» WHAT YOU WILL DO
Set down every line from the one containing "Select Mobile in the navigation bar" through the last line of the records below, exactly as written, and leave out the pictures.

═══ MATERIAL PROVIDED ═══

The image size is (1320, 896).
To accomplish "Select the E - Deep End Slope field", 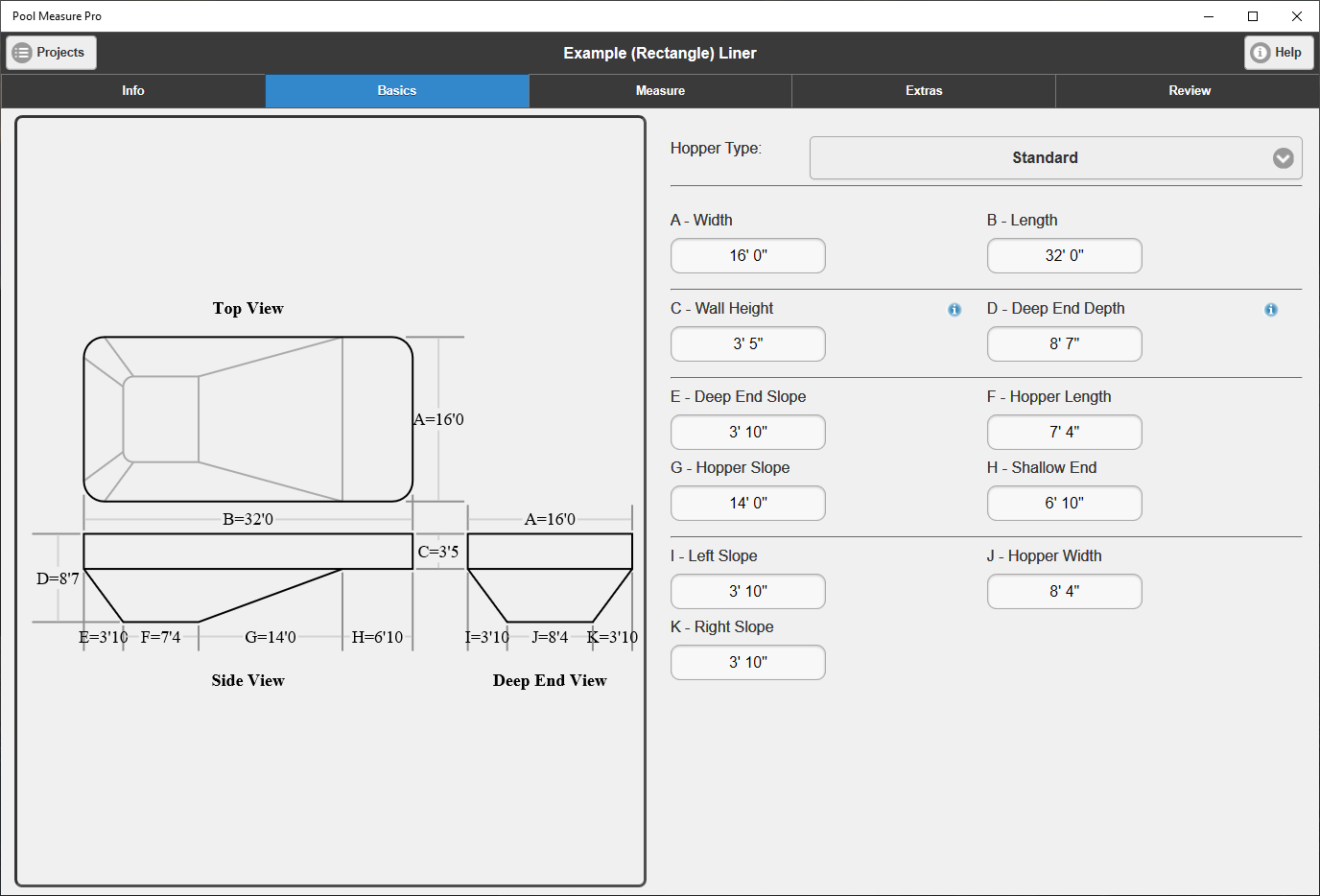I will (748, 433).
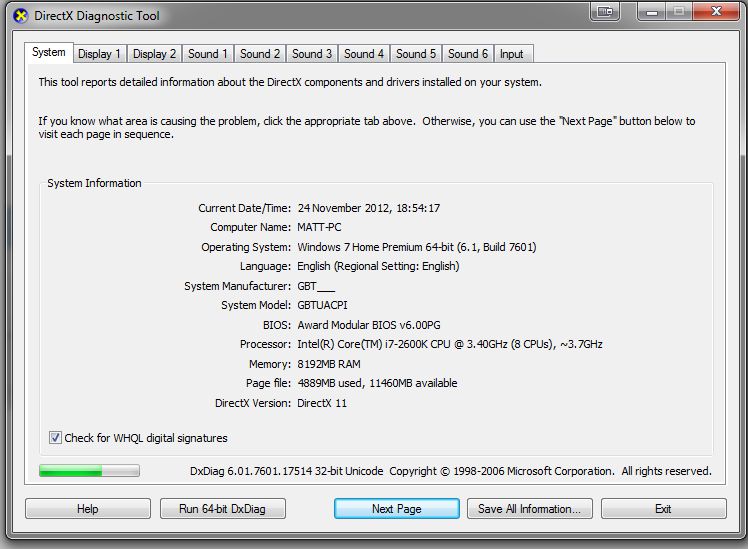Switch to the Sound 3 tab
Screen dimensions: 748x549
(312, 54)
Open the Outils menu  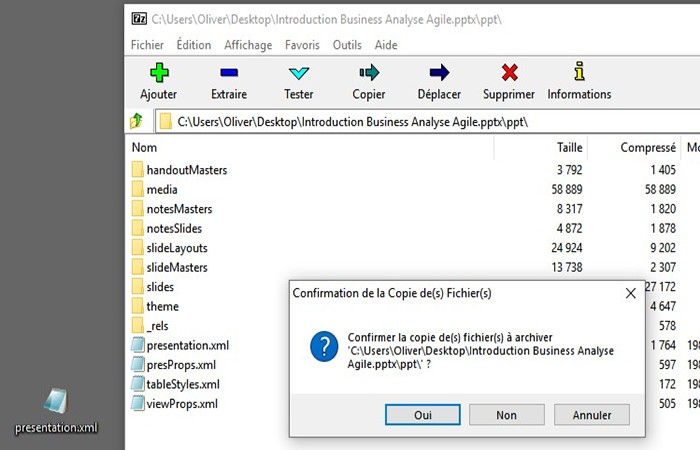pos(347,45)
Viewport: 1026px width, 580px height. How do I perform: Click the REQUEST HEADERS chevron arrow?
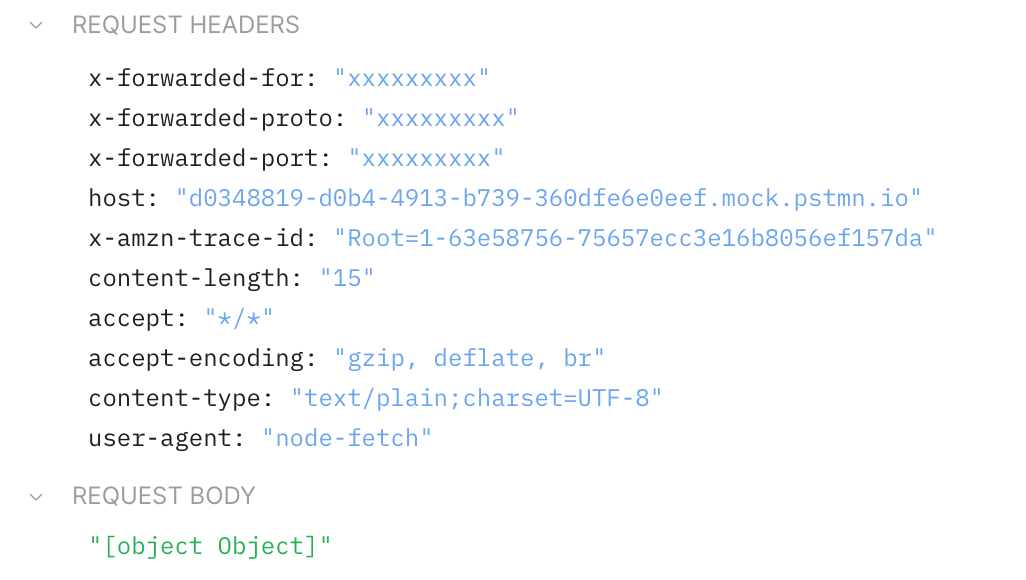tap(36, 25)
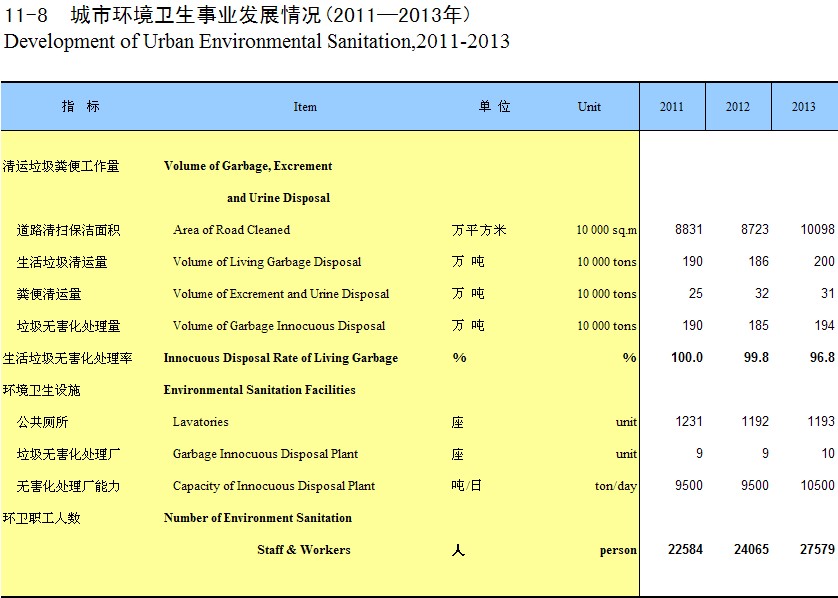Select the 指标 header cell
Image resolution: width=838 pixels, height=598 pixels.
coord(80,106)
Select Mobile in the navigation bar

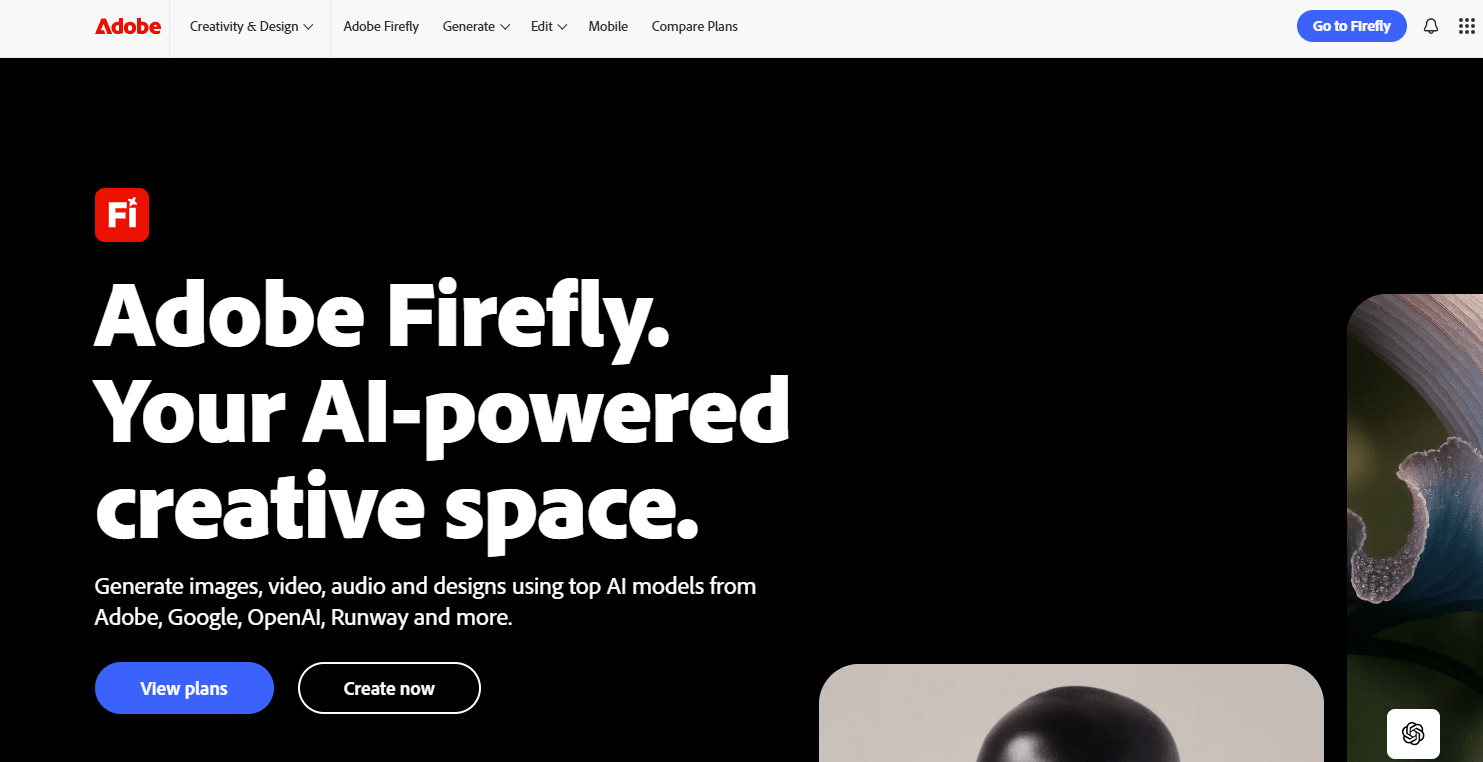tap(608, 27)
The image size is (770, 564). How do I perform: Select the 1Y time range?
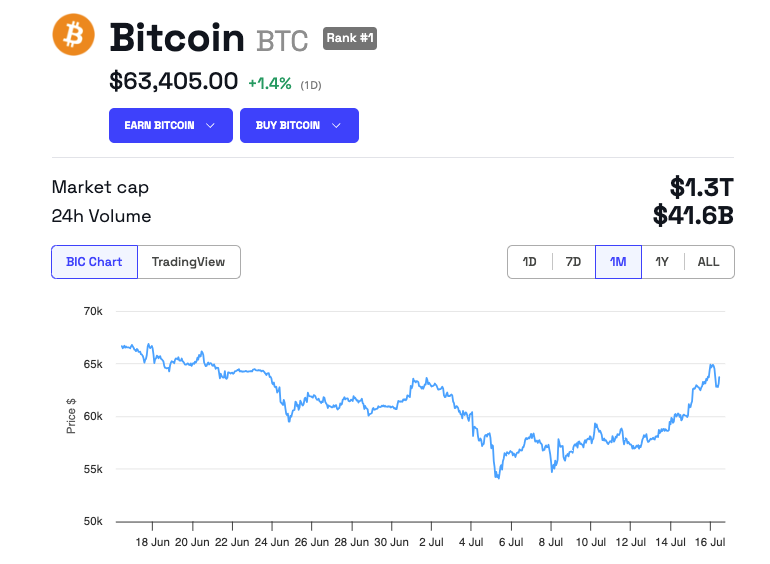pyautogui.click(x=662, y=262)
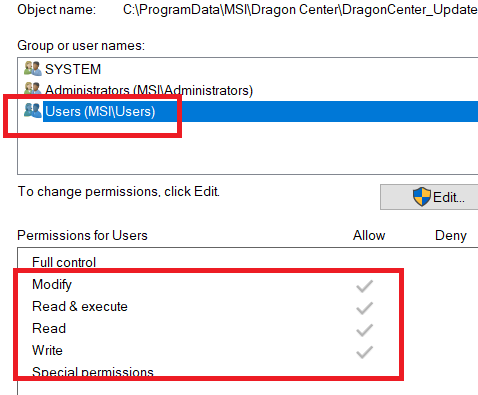Viewport: 478px width, 395px height.
Task: Click the Write permission label
Action: [47, 350]
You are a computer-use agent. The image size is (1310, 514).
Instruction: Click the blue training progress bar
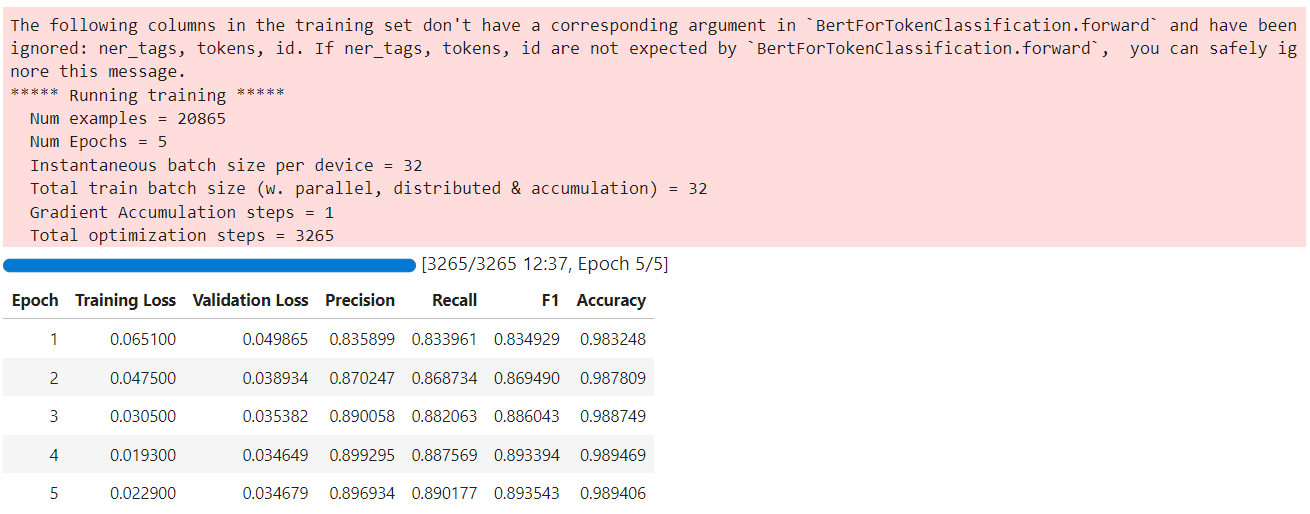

═══

» RESULT
Select Mobile in the navigation bar

tap(608, 27)
The image size is (770, 564). How do I perform: Select the 1Y time range?
pyautogui.click(x=662, y=262)
Viewport: 478px width, 395px height.
Task: Click the Write permission label
Action: [47, 350]
You are a computer-use agent. The image size is (1310, 514).
Instruction: Click the blue training progress bar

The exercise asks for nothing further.